Graphic with parts of speech

Sometimes ESL teachers come to their lesson on teaching pronouns, only to find that their students do not know what a pronoun is! If your students have not learned the basic grammatical concepts of their own language, you’ll have to integrate teaching parts of speech in your class.

Students can learn to use pronouns in speech without knowing what they are. For example, as kids, we learned our native tongue before we studied grammar in school.  Therefore, teaching pronouns in context, in sentences is the way forward, and pupils will learn to use them. However, your school may require you to teach grammar as a topic. If so, you’ll find the following fun games for teaching pronouns helpful.

Finding cool ways to teach pronouns

Start by listing these pronouns on the board: I, you, he, she. Then, bring up a boy and a girl to the front. (Should you happen to have a gender-confused child, please don’t pick them for this task!) Use a picture if you are missing either one.

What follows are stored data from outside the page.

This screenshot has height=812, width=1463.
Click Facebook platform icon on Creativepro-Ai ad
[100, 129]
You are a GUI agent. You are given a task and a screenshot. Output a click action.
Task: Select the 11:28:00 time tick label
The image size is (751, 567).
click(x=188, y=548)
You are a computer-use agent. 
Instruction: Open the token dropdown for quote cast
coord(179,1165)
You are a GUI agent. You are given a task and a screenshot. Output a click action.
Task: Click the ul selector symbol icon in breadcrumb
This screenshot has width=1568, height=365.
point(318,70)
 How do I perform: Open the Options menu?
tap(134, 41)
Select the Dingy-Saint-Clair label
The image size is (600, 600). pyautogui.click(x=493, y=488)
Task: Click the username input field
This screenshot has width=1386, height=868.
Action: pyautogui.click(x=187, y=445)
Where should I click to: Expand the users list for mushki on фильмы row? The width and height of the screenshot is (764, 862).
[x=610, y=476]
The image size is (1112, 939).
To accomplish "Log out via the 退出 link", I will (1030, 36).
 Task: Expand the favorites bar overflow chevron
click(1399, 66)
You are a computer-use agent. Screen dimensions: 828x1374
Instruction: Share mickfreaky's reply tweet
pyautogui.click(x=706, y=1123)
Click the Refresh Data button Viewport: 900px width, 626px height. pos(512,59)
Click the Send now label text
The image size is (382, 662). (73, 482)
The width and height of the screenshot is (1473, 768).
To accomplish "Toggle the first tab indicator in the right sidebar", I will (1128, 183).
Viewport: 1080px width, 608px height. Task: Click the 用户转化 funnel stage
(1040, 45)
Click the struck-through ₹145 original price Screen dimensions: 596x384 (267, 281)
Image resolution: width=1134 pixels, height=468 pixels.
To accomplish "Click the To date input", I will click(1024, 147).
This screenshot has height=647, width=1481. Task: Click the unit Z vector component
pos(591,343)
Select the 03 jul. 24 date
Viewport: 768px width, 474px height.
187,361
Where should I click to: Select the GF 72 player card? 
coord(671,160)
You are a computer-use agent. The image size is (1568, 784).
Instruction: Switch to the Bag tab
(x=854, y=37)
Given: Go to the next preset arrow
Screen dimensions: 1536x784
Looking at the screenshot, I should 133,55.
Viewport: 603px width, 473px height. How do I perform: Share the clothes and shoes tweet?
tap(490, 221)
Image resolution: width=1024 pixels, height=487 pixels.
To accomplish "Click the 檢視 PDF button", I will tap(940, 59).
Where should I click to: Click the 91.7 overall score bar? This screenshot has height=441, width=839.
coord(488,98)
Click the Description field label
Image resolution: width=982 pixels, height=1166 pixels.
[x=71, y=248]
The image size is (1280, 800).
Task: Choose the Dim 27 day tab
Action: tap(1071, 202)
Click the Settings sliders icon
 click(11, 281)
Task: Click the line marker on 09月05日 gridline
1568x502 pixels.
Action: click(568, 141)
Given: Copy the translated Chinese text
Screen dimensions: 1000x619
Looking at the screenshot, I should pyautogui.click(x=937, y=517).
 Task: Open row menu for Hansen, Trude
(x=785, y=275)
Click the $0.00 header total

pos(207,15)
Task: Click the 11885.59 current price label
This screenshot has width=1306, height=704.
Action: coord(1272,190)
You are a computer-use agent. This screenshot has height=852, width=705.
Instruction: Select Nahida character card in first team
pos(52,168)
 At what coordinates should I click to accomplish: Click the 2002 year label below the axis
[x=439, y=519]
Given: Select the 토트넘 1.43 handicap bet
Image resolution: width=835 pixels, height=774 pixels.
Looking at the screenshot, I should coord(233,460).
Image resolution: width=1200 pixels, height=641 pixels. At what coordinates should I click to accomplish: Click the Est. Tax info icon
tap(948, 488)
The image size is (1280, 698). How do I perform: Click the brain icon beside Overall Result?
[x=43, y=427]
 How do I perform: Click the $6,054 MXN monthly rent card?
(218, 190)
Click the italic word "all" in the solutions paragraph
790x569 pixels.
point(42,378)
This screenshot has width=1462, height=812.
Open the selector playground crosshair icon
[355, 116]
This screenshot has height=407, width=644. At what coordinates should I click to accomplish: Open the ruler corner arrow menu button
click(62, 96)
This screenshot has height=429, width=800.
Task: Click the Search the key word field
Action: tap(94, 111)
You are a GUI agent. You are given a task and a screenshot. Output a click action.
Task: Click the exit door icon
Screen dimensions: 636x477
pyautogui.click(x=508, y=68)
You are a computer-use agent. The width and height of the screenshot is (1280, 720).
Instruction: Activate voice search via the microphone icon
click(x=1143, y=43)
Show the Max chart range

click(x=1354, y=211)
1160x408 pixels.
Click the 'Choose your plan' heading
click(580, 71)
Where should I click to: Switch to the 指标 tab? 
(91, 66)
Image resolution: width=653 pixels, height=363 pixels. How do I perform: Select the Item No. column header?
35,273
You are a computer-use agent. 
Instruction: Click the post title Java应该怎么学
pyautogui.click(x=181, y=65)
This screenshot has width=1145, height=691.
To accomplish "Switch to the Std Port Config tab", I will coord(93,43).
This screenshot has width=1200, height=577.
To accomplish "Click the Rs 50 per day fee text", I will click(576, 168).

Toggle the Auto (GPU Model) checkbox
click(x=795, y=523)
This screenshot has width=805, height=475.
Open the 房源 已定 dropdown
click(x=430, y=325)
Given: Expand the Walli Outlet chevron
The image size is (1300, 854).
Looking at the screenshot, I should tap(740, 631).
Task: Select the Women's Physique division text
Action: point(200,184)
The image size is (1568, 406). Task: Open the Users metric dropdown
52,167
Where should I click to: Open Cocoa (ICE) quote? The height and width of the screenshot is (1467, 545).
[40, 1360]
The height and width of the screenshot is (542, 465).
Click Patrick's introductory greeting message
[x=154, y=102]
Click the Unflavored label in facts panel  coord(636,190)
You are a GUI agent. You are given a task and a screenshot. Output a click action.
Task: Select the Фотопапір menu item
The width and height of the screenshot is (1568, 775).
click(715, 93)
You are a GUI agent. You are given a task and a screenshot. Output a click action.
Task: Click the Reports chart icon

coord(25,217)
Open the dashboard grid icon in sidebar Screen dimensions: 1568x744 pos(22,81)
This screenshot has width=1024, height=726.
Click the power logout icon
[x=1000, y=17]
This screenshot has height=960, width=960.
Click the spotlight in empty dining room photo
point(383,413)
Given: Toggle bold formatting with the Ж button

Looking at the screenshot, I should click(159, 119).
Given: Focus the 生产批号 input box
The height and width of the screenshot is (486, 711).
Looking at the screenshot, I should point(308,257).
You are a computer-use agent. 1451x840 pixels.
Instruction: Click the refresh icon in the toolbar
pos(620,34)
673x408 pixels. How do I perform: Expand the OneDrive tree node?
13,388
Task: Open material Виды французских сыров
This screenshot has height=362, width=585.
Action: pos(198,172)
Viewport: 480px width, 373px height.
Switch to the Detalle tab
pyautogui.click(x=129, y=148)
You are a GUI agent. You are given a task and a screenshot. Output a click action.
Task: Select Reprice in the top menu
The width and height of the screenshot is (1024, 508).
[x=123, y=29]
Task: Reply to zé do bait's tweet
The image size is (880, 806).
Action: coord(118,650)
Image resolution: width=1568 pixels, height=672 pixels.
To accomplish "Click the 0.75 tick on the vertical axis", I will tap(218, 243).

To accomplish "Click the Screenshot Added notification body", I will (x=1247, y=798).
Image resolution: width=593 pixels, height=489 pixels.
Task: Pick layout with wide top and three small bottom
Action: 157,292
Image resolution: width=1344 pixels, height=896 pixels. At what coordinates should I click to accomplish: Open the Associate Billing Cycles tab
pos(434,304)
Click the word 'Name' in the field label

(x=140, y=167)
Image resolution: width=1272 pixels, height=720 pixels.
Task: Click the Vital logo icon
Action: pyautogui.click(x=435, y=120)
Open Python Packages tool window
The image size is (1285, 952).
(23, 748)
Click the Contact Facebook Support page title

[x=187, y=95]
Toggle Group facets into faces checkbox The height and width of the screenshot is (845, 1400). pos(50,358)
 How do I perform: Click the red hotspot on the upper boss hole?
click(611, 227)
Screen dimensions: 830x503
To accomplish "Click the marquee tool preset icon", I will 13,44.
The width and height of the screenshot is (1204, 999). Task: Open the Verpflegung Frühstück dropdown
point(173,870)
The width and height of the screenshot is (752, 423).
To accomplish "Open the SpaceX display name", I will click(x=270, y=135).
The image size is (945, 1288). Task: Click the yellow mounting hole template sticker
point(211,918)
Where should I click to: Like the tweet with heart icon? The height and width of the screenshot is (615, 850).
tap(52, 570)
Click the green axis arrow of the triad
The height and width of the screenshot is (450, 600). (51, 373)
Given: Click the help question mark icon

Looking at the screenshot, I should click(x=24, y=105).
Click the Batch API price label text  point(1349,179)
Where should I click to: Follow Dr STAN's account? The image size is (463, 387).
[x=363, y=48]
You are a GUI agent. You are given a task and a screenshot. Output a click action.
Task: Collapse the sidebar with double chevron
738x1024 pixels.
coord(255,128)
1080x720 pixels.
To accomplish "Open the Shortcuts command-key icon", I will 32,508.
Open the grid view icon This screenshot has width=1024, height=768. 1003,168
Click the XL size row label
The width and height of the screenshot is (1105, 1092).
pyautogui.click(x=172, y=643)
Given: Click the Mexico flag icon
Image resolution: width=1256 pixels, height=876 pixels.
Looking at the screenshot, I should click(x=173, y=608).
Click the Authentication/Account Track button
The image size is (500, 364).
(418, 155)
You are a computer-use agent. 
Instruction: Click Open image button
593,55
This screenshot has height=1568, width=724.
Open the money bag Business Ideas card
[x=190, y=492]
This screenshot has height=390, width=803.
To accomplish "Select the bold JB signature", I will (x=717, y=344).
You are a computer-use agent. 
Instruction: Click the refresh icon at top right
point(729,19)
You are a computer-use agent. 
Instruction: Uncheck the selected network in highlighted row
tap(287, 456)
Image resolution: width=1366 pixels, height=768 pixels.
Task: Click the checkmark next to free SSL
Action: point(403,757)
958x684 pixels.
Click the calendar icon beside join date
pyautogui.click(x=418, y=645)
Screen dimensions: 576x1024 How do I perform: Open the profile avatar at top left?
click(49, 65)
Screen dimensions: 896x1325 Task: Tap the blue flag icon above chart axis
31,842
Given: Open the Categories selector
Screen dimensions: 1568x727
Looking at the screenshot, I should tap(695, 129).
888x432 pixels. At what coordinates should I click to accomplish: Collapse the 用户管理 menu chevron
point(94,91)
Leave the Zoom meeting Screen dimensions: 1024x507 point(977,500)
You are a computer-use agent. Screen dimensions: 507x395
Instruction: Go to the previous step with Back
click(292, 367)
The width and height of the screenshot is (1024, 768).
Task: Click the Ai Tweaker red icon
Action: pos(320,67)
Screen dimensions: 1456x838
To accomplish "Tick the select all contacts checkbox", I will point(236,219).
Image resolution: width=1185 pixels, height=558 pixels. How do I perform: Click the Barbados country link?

Next, have pupils stand in pairs and give an action for each pronoun, such as:

I – point to oneself.
You – point to the student you are pairing with. Use a hand, an arrow, or a suitable gesture if pointing is unacceptable.
He – point to the boy at the front on the left.
She – point to the girl at the front on the right. Place them far apart, so there is no doubt or confusion as to where students are pointing.

Say these over and over while students point. Of course, those at the front are doing it too.
In this lesson, only teach I, you, he, and she. Drill these thoroughly through games until they are automatic.

students miming pronouns to learn parts of speech
Teaching parts of speech with mime

Tip

It’s better to teach less and have students remember more than teach everything so they retain nothing or confuse the pronouns.

Miming game

Here’s a miming game for drilling pronouns. Ask, “Who is playing football?” Have a class member mime playing football; let’s say it’s a girl. You say, “She is.” Write this on the board. Repeat with a different question such as, “Who is writing?” Choose a student to mime writing. “He is.” Repeat the idea with “I am” and “You are.” Then mix all four up and practise. Using miming, pointing, and speaking make the meaning of these pronouns real. It’s much easier to understand and retain a concept by acting, being, and living it. In the next lesson, revise first, and add we, and they.

We – indicate oneself and the student one is pairing with
They – point to the group of boys and girls at the front.

Play a game where students race to demonstrate the pronoun you name in groups. For I all students point to themselves. For you, all students point to their pair, looking at each other.  For we students jump together, interlocking elbows and using both hands to indicate both of them. For ‘they,’ students jump into a group of three and point to a different group of three.

Memory game

Play the memory game, “Which one has gone?” At the front of class place a boy (he), a girl (she), a group of three (they), a person pointing at himself (I), a pair of students pointing at themselves (we), and the teacher (that’s you). Check understanding by indicating each configuration while the class name the appropriate pronoun. Ask students to close their eyes and hide their faces in their arms. Quickly shuffle the groups at the front. Then hide one of the individuals or groups. Either have them hide behind your desk or put a sheet over them while they crouch down. Ask the class to open their eyes and tell you which one is missing.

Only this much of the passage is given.